There can be no doubt that over three decades ago, the “High Priest of LSD” had a clear vision of the future:

Alchemists of the Middle Ages described the construction of magical appliances for viewing future events, or speaking to friends distant or dead. …

Today, digital alchemists have at their command tools of a precision and power unimagined by their predecessors. Computer screens ARE magical mirrors, presenting alternate realities at varying degrees of abstraction on command (invocation). Aleister Crowley defined magick as “the art and science of causing change to occur in conformity with our will.” …

The parallels between the culture of the alchemists and that of cyberpunk computer adepts are inescapable. Both employ knowledge of an occult arcanum unknown to the population at large, with secret symbols and words of power. The “secret symbols” comprise the languages of computers and mathematics, and the “words of power” instruct computer operating systems to complete Herculean tasks. Knowing the precise code name of a digital program permits it to be conjured into existence, transcending the labor of muscular or mechanical search or manufacture.

Case in point, I’ve been trying to dig up this essay for over a year now, but couldn’t remember the title for the life of me. Using multiple engines, I searched every possible combination of “timothy leary” and “techno paganism,” “techno shamanism,” “magick wand mouse,” “occult computer incantation”—EVERYTHING!!

No wonder Transhumanists want to jab chips in their brains to enhance cognitive function and memory.

Then about a month ago, it occurred to me to try “technomancy.” Even though that term is never mentioned in Leary’s Digital Polytheism, a related article finally re-opened the portal. (Incidentally, one re-post is in Humanity+ Magazine, the premiere Transhumanist publication.)

Magic words, indeed.

Abracadabra!

But back to Leary’s wild trip from 1988:

Rites of initiation or apprenticeship are common to both [magick and tech culture]. “Psychic feats” of telepathy and action-at-a-distance are achieved by selection of the menu option.
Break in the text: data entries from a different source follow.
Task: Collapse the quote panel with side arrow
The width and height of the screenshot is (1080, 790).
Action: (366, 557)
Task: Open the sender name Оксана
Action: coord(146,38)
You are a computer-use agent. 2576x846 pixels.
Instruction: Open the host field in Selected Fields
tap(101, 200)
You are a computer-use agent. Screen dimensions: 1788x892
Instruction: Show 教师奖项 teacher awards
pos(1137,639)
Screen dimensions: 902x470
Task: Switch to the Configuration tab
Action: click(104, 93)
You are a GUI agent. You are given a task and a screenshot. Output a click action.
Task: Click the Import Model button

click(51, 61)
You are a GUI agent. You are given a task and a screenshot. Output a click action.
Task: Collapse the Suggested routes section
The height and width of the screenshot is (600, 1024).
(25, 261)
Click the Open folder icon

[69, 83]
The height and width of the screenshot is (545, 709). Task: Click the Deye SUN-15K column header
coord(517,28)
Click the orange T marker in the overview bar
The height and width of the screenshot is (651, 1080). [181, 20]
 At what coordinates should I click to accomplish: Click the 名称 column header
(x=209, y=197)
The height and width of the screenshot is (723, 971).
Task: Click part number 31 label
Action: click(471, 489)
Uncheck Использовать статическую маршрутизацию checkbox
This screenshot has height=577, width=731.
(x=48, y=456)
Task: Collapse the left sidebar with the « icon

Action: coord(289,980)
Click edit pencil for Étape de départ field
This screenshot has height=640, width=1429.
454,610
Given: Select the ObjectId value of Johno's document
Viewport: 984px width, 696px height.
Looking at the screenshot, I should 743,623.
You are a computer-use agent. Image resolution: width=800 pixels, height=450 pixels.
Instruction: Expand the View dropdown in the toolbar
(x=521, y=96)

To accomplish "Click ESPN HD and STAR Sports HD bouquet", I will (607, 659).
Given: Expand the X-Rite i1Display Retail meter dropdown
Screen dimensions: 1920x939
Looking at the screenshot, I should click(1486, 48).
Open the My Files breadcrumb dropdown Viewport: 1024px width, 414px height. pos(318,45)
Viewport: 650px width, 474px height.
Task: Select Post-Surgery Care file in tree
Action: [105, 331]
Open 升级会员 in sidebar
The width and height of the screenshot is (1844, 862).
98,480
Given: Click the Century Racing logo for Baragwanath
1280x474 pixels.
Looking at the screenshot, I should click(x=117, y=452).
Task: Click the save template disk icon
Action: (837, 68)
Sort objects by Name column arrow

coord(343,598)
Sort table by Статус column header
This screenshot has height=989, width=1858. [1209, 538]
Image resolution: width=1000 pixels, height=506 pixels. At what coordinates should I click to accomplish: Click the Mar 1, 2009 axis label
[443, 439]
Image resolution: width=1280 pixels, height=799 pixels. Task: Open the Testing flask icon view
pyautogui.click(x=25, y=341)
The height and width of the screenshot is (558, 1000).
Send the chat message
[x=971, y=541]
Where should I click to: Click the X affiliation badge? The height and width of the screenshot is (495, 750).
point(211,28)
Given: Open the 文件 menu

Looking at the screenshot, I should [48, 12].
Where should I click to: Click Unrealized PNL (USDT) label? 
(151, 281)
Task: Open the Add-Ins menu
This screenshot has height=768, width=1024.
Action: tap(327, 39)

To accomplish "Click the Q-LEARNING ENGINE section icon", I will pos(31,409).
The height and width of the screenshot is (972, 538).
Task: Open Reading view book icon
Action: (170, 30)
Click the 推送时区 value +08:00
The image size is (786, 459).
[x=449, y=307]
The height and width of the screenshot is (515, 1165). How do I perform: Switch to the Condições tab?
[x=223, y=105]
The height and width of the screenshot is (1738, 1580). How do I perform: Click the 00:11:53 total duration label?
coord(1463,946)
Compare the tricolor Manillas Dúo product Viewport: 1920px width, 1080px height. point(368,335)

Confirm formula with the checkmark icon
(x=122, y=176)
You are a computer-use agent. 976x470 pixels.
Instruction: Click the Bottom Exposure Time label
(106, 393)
The wand of the magician represents the phallic male creative force, fire. The cup stands for the female receptive force, and, obviously enough, is associated with water. The sword is the incisive intellect, moving and severing the air, the abstraction in which it moves. Finally, the pantacle (disk) is the grounding in earth (magnetic material), the stored algorithms. …

These classical instruments of magick exist in modern cyber technology: The mouse or pen of the digitizing tablet is the wand, controlling the fire of the CRT display and harnessing the creative force of the programmer. It is used in all invocations and ritual as a tool of command. Spinning disk drives are the pantacles, inscribed with complex symbols, earthen tablets to receive the input of “air,” the crackling dynamic ethereal intellectual electricity of the processor chip circuitry programming results. The RAM chips are, literally, the buffers (“buffer pools”), the water, the passive element capable of only receiving impressions and re-transmitting, reflecting.

Iconic visual programming languages are a Tarot, the pictorial summation of all possibilities, activated for the purpose of divination by juxtaposition and mutual influence. A periodic table of possibilities, the Western form of the Eastern I Ching. …

Detailed database logs of the activity of operating systems from the Akashic records on a microscale. At a macroscopic level, this is the “world net” knowledge base, the “knoesphere,” the world-wide online hypertext network of information soon to be realized by the storage capacity of CD ROM and the data transmission capability of optical fiber. …

The universality of 0 and 1 throughout magic and religion: yin and yang, yoni and lingam, cup and wand, are manifested today in digital signals, the two bits underlying the implementation of all digital programs in the world, in our brains and in our operating systems. …

By the year 2000, Aleister Crowley, William Gibson, and Edward Fredkin could well replace Benjamin Spock as a Baby Boom navigator. Why? Because, by then the concerns of the baby boom generation will be digital.

Since the 60’s, most Traditionalists have dismissed Timothy Leary as some wild-eyed crank. They would have been wise to listen carefully and plan accordingly.